Lea Försterling ~ Image Michael McGlynn

Arthur Freed once brilliantly put it: ‘I’m singing in the rain, just singing in the rain; what a wonderful feeling, I’m happy again’. To me, singing is freedom. Singing is happiness. I have been singing as long as I can remember. Growing up in Bavaria, I learned a lot of German folk songs from my family, particularly my mom, from a very young age and then participated in all sorts of musicals and choirs when I came into school. I played the piano and the cello as well, but singing always got ahead those other two. I noticed when I grew older that every summer holidays when I wasn’t singing with these groups that my heart started sobbing.

Something was suddenly missing from my life. I realised that strangely, singing with other people was almost like a drug to me. The moment you make music together a bond between you and everyone else emerges. The longer you practice this bond it’s like you’re becoming part of one family. When you really feel this connection with the people around you it’s almost ecstatic, addictive. After experiencing moments like that I felt like my heart could burst, like I’d imagine Arthur Freed would feel, singing outside in the rain with no other care in the world.

When I moved to Ireland in 2012, I didn’t have any family here, but I found one first in the Maynooth University Chamber Choir, various other ensembles in and around Dublin and then in Anúna in 2017. I think this sense of a family is because all our voices unite to convey one message, one story together. We feel together, we breath together, and if this is done right, it’s been proven that even singer’s heartbeats synchronise. It is such an intimate and delicate thing to do, that brings you closer to the people around you on an emotional level that no other art form ever could. Music and particularly singing is an universal language that is understood by all. When I joined Anúna, this became more prominent to me than ever before. My singing and my understanding of singing has entirely changed since.

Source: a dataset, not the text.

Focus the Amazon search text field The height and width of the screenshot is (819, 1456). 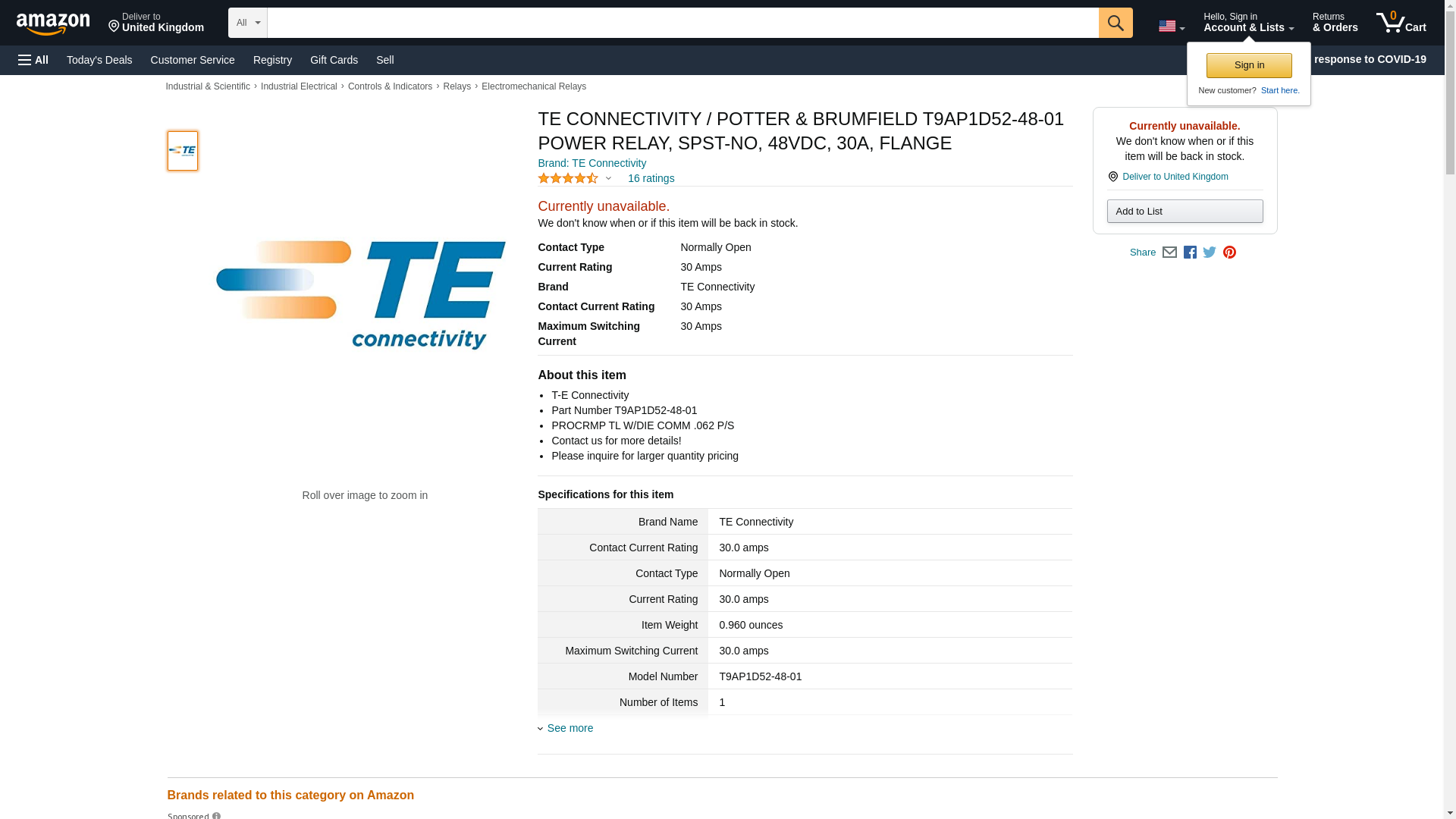[682, 23]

The importance of the collective breath, feeling and understanding of story and music has become more significant than ever, as we don’t have a conductor. I think that this makes the expression of Anuna’s music more honest and real than any other vocal ensemble with conductor ever could. There is no blockade between us and the audience. That is what touches the audience and makes it so special to them. Going to an Anúna concert means becoming part of this intimate circle, for those short moments they’re are part of the family: Listening to a story that is told to you, reaching out and understanding. In fact, audiences help us when they breath with us, after all it is what unites as all. Breath is the start of the circle of life that keeps Fortunas’ wheel moving. In that sense Anúna concerts are more interactive than one might think.

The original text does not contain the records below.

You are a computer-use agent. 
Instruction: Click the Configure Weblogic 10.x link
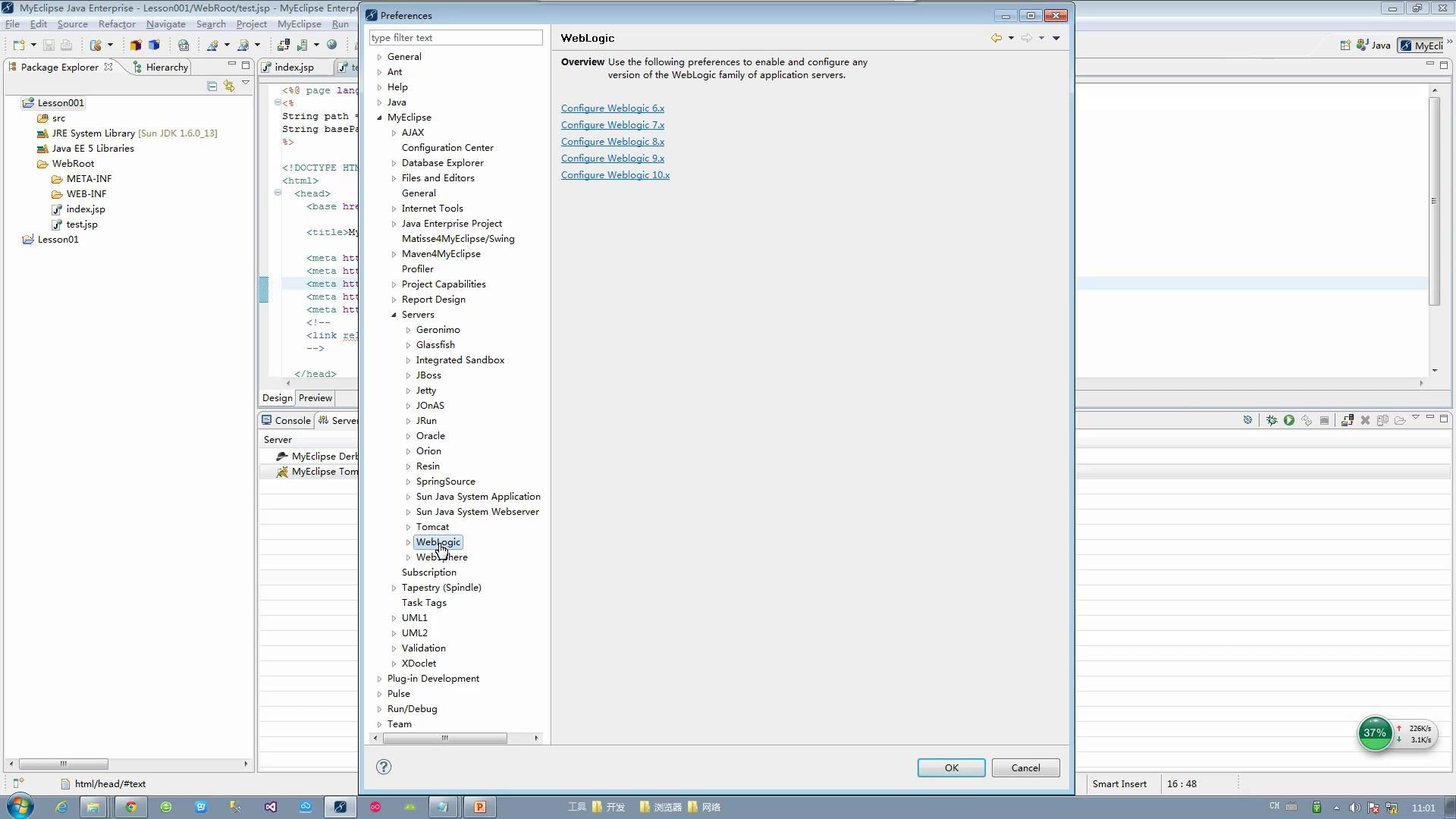pyautogui.click(x=615, y=175)
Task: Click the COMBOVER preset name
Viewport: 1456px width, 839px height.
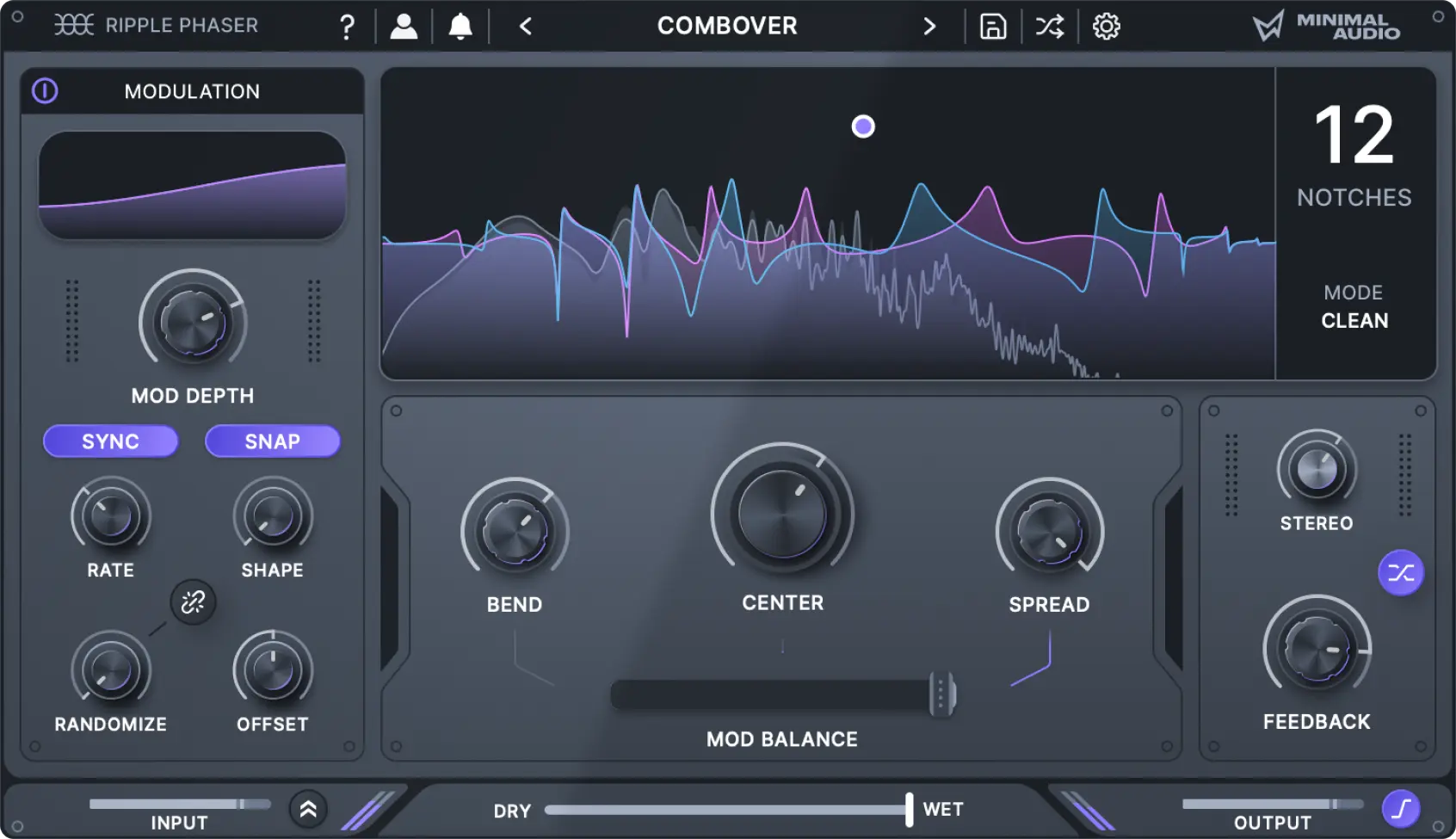Action: [x=727, y=26]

To me Anúna is this incredibly special group of people that keeps one very important and intimate part of Irish culture alive that is based on the sean-nós tradition: To tell stories and connect with the people listening. As a foreigner I consider myself so very lucky to experience and be part of this.

After singing with different vocal ensembles for most of my life I don’t think I could ever be happy without being part of a vocal family. I’m a lost cause, without it my life would be empty. It is the emotional bond built through music that makes it so addictive, and so far Anúna is the strongest drug of that kind I have yet experienced.